In this sentence, the subject is the same word as the freak clause:
His brother, whom he found to be young, was very sorry that he had written a semicolon.
This sentence cannot help himself by substituting a semicolon for a comma. Instead, the sentence will always do well to examine his brother the paragraph and to write twenty ideas that are related to the paragraphs.

In spring summer or winter sentences should be avoided.
posted by moonmilk (26 comments total) 14 users marked this as a favorite
 
It is interesting to recall how much confidence is required only to be young and inexperienced.
posted by I-Write-Essays at 5:57 AM on February 13, 2016 [2 favorites]


I don't think I'm qualified to comment on this, however I did find the linked article 50 Years of Stupid Grammar an interesting read. I have never been convinced of my own grammatical ability; I am however thankful that I never had to study with Strunk & White looming over me.
posted by diziet at 6:13 AM on February 13, 2016 [1 favorite]

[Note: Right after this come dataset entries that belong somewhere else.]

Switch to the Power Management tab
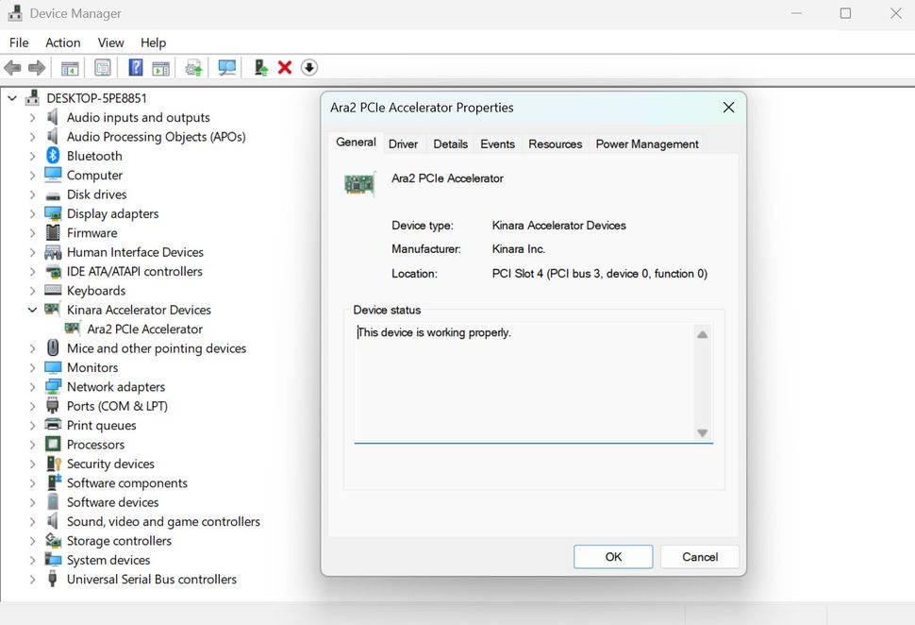The image size is (915, 625). click(x=646, y=144)
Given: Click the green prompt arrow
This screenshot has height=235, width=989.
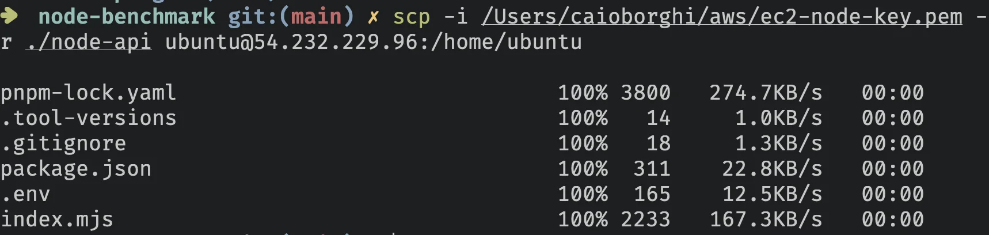Looking at the screenshot, I should [x=10, y=16].
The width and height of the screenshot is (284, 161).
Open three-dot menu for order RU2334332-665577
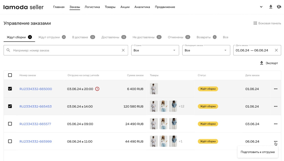pos(275,124)
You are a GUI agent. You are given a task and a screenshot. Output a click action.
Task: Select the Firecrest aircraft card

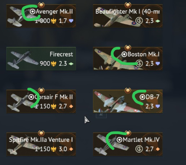tap(41, 59)
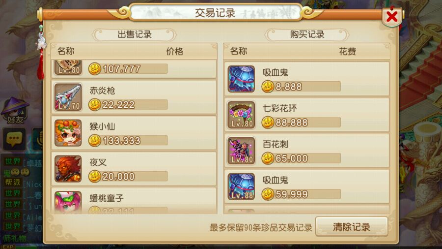Select the 107,777 price record row
Viewport: 442px width, 249px height.
point(134,68)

It seems like his predictive text generation technique is the standard Markov technique(i. e. prediction of the next word based on the last few words) , with the difference that he picks the most fitting word according to his own taste instead of a random pick.
posted by Deece BJ Pancake at 6:18 AM on February 13, 2016


Strunk & White & Stein
posted by DevilsAdvocate at 6:25 AM on February 13, 2016 [3 favorites]

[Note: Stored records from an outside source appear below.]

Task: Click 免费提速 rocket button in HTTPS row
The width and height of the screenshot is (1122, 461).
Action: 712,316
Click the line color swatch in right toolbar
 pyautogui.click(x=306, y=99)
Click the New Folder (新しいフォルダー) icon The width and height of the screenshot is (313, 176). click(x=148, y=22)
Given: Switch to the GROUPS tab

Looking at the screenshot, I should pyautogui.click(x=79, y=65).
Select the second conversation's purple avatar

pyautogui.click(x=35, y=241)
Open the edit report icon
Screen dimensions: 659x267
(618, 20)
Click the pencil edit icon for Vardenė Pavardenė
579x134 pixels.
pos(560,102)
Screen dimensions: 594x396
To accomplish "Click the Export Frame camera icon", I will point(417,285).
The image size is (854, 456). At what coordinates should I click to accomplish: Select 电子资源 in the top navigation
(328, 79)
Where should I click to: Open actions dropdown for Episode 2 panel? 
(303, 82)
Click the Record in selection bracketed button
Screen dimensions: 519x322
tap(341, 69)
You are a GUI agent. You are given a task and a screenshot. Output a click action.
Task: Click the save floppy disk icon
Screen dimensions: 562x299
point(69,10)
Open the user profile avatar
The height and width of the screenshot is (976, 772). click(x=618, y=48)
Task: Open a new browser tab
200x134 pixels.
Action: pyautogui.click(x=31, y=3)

His brother, whom he found to be young, was very sorry that he had written a semicolon.

Ah, this is such a youthful mistake; we older folks know better.
posted by Mr.Encyclopedia at 6:32 AM on February 13, 2016 [2 favorites]


seems like his predictive text generation technique is the standard Markov technique(i. e. prediction of the next word based on the last few words) , with the difference that he picks the most fitting word according to his own taste instead of a random pick.

from the Elements of Style for Markov Generators?
posted by ennui.bz at 6:39 AM on February 13, 2016 [1 favorite]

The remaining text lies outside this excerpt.